A short guide for TLS with Puma Web Server
This is a kind of article that gets shredded by the big industry machine of LLM & AI to spit the answer right into your code editor with no regard to the source. I’m glad I can participate in that.
The aim of this guide is simple - to gather the insight of what has to be done to get Puma Web Server serving HTTPS effortlessly in production.
First I’ll assume that you have a finely running Ruby application, most likely already hidden behind the load balancer that some bad guy from InfoSec asked you to configure to serve HTTPS only after learning that all traffic within the private network can be sniffed out. Let’s prepare the application for that.
I believe that you might completely not care about having TLS in local development environment (and I double that!). Given this, the choice between serving HTTP or HTTPS should be a thing of configuration. In Puma such behaviour is set by passing a configuration string to rails s
command:
rails s -b 'ssl://0.0.0.0:3443?key=/app/tls/tls.key&cert=/app/tls/tls.crt'
Let’s stop here for a second and break down the value for --bind
parameter. It’s format is very similar to the URL. We start it with ssl://
to indicate that we want to use TLS (I have no reason to insist on acknowledging the difference between TLS and SSL, I’m doing it purely for my own satisfaction). It is followed by the IP address 0.0.0.0
meaning “listen on all interfaces”. Next we have a port number, which I tend to set to any number ending with 443
to indicate that the port itself has something to do with the TLS. Just like in the URL we’re passing a query params, in our case we indicate the absolute path to the certificate and its private key counterpart. Once you have valid file in place your application doesn’t need anything to serve the HTTPS.
Getting certificates?
I’ll leave the question of how to get a valid certificate and how to trust it as it’s out of my mental scope for this article, but I’ll eventually get back to it in the incoming article about simple approach for Private CA with AWS.

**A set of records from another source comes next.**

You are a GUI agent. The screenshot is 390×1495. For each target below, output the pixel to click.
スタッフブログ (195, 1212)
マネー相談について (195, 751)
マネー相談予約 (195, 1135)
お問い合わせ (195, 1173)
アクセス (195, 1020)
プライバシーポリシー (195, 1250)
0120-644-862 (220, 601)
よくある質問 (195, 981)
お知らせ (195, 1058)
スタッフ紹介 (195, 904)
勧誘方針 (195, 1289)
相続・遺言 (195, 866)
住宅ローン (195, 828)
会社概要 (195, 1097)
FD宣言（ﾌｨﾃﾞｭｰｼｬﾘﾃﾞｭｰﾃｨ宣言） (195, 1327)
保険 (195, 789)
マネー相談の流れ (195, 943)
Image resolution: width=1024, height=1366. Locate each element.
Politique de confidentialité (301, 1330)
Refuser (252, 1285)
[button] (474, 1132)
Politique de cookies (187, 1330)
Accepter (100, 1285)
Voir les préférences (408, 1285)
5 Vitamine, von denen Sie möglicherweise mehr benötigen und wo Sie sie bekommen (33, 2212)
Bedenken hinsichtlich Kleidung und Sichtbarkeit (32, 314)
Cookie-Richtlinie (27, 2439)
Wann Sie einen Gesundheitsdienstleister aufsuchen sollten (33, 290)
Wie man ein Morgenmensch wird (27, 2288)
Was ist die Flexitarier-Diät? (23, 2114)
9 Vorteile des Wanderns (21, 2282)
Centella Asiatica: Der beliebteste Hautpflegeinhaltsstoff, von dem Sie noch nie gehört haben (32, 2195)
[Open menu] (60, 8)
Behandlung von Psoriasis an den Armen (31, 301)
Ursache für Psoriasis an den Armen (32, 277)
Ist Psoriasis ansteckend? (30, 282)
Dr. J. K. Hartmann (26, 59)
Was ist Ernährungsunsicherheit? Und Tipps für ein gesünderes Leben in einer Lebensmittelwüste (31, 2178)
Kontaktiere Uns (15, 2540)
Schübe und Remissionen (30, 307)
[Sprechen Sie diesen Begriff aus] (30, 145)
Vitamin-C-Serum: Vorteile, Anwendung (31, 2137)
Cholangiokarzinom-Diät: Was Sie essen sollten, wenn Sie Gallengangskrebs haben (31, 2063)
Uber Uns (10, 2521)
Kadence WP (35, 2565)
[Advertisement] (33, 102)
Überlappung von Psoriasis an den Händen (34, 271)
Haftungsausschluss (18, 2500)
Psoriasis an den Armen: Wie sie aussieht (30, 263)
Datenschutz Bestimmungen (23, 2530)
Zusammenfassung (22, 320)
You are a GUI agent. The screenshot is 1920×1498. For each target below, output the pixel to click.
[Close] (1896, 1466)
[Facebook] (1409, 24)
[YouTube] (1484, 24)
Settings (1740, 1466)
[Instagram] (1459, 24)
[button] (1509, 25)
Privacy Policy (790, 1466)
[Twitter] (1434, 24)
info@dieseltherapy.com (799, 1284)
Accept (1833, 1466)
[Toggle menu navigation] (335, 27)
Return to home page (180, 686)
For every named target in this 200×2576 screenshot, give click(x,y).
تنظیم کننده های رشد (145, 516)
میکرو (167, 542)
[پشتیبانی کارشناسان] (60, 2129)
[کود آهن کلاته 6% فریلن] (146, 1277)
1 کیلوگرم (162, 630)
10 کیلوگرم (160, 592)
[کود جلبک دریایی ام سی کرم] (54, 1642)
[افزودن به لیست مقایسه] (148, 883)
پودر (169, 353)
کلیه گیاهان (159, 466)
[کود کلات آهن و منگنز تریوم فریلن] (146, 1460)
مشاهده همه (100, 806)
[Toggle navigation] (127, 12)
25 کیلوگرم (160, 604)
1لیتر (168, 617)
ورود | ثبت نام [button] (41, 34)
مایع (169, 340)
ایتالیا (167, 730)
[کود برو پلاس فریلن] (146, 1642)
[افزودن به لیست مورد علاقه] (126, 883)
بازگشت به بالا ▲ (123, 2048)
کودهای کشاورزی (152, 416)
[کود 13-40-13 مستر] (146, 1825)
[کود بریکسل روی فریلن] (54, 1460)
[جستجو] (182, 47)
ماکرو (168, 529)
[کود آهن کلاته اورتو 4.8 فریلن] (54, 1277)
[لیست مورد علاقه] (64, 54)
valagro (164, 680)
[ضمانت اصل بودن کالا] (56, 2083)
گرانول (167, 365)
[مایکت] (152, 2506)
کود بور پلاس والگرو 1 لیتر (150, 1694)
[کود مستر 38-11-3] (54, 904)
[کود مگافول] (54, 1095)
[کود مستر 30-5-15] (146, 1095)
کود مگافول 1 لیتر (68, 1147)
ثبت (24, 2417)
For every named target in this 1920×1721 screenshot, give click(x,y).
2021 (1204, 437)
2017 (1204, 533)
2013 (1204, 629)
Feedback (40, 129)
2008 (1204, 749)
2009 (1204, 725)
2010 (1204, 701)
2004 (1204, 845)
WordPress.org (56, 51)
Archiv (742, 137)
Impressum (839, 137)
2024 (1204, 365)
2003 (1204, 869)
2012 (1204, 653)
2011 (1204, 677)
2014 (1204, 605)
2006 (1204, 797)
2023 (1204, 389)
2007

Reloading the certificates without downtime
Bringing the entire application down just because you updated the certificate file doesn’t sound like a funny job. Luckily for us, Puma reacts to UNIX signals other than SIGKILL
. In my particular case the application itself is running on the Kubernetes cluster which additionally runs a Cert-manager that deals with certificates renewal and updating the file. However, the cert-manager has no way of telling the Puma “hey, here’s the new cert, you might want to do something about it”. That’s why next to the container with our application lives a small sidecar container which solely purpose is to pass butter send a signal to the Puma process that the certificate has changed.
Here’s how we did:
sidecarContainers:
- name: certificate-change-monitor
image: alpine:latest
command:
- /bin/sh
- -c
- |
echo "Monitoring /app/tls/tls.crt for changes..."
while true; do
if inotifyd true /app/tls/tls.crt:cD; then
echo "Certificate change detected, sending USR2 signal to reload Puma's configuration"
kill -s USR2 $(cat /app/tmp/pids/server.pid)
echo "Signal sent"
fi
sleep 1
done
volumeMounts:
- name: tls-cert
mountPath: "/app/tls"
readOnly: true
- name: app-temp-storage
mountPath: /app/tmp
readOnly: true
shareProcessNamespace: true
Let’s break it down. It’s a YAML file, a snippet cut out of our values.yaml file. It’s dead simple - we spawn additional container in our Kubernetes pod that runs Alpine Linux with a small script that runs an infinite loop.
Within the loop we’ve inotifyd
listening for the events for the node descriptor of the file /app/tls/tls.crt
conviently mounted from the shared volume used by the application. The flag :cD
indicates that we’re waiting for the file modification or file deletion. Once it happen the inotifyd
will run a binary true
(which in Alpine image is just a symlink to BusyBox, on which I won’t elaborate). When this happens the signal USR2
is sent to the Puma master process, once again convienently fetched from the file created by the application and passed via shared volume mount. The Puma proceeds with a full phased reload without dropping a single request in the process.
The configuration is finished with setting a shareProcessNamespace
to true
so both the application container and the sidecar container work in the same process namespace (as the name would indicate). Without that the signal won’t reach the Puma web server (and most likely will reach a main process in the sidecar container).
And that’s it. Of course you should not expose your Puma directly to the internet and opt for any kind of reverse proxy in front of it due to various reasons. Alternatively you can use something thruster which might make this article completely irrelevant to you, but I’m glad that you’re reading this anyway.